Over the last several months, we've been chronicling the seemingly endless emergence of new Religious Right groups and coalitions. 

In recent months we've witnessed the arrival of the American Principles Project and the Faith and Freedom Institute, which was followed by Ralph Reed's Faith and Freedom Coalition, while Newt Gingrich was unveiling his Renewing American Leadership effort, and Lou Engle was announcing his Call to Action.  And then a bunch of Religious Right leaders came together under the banner of the Freedom Federation, but apparently the Freedom Federation wasn't enough because now there is something Conservative Action Project which has been sending out "memos for the [conservative] movement" on a regular basis [PDF]:

The Conservative Action Project, chaired by former Attorney General Edwin Meese, is designed to facilitate conservative leaders working together on behalf of common goals. Participation is extended to leaders of groups representing all major elements of the conservative movement—economic, social and national security.

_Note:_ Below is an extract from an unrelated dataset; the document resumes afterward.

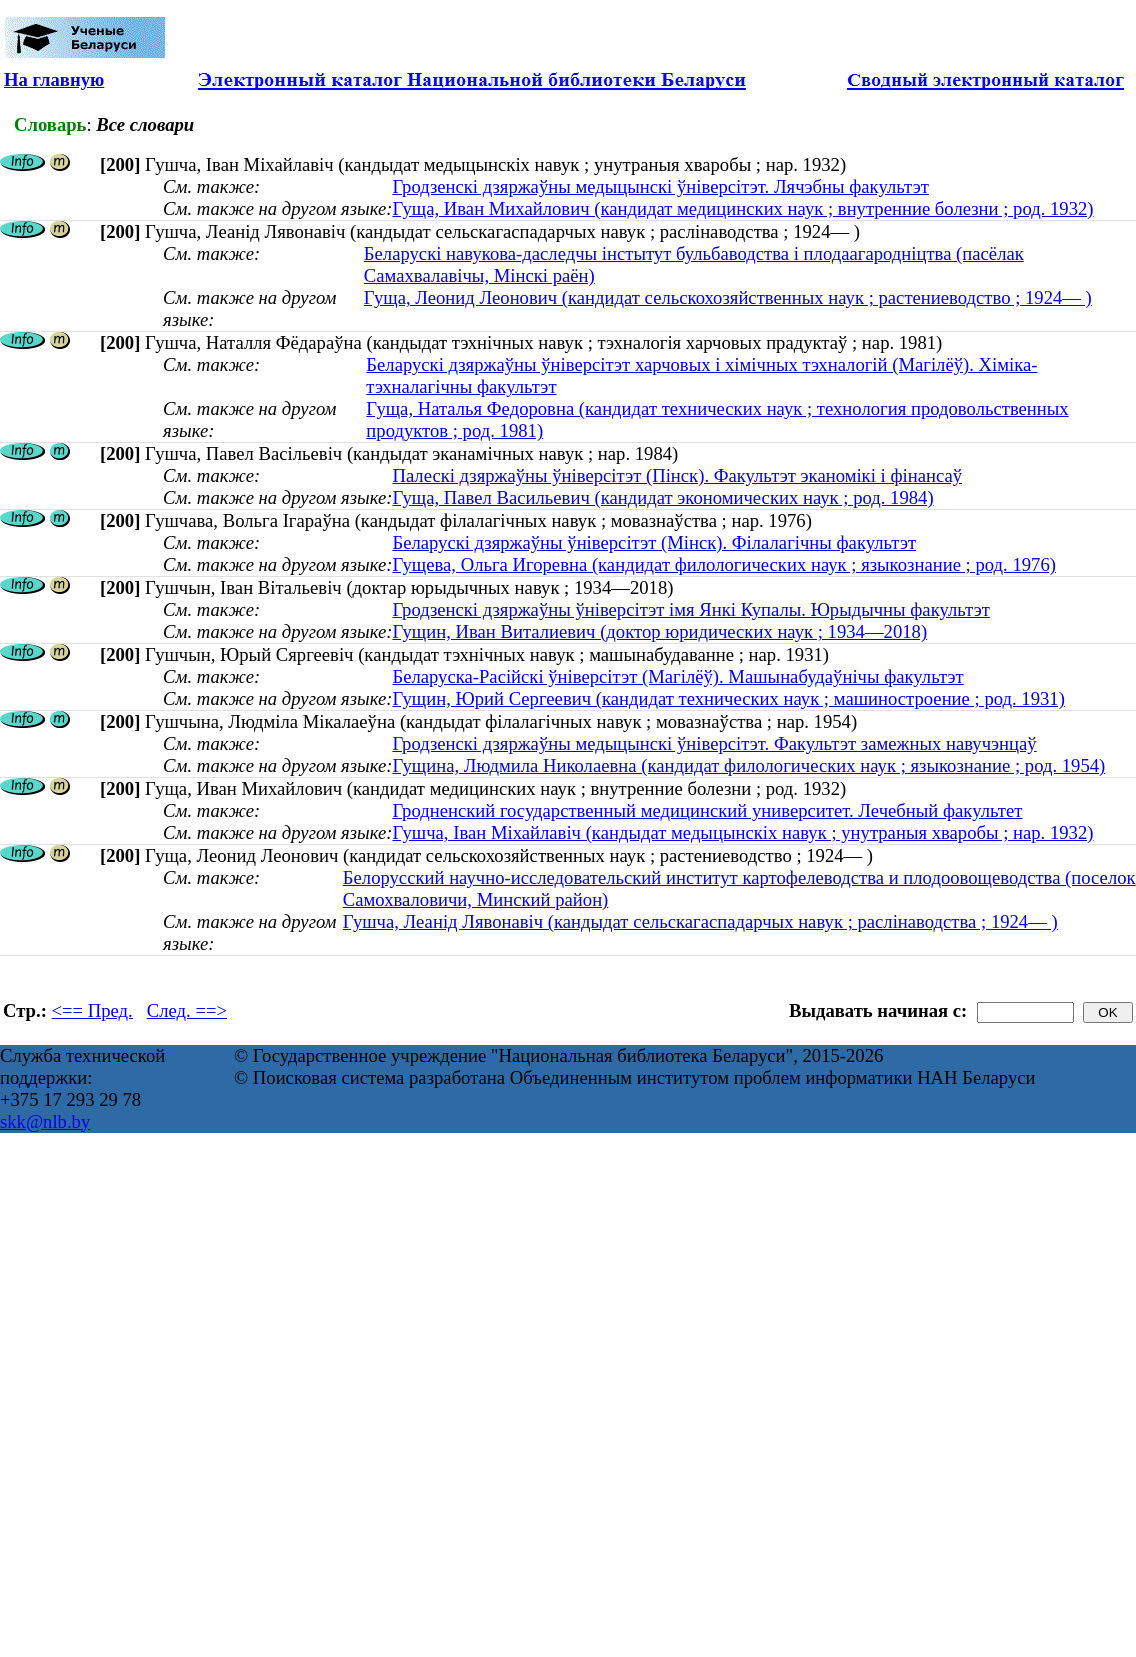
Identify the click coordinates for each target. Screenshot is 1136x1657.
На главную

The Conservative Action Project doesn't seem to have a fixed membership, though the memos usually carry the names of people like Wendy Wright of Concerned Women for America, Tony Perkins of the Family Research Council and Gary Bauer of American Values, among others.

To date, the coalition has issued memos demanding that heathcare legislation contain lawsuit reform and doesn't include coverage for abortion, one blasting President Obama for supposedly carrying out an "apology and appeasement tour," one decrying the "culture of corruption," and a new memo "requiring that legislation be available on the Internet for 72 hours before consideration by the House."

This new group seems to have some sort of link to the Center for National Policy, considering that the contact info listed on this memo uses the email address: @cfnpaction.org. The Council for National Policy's URL is cfnp.org, and it has an affiliated c4 known as CNP Action.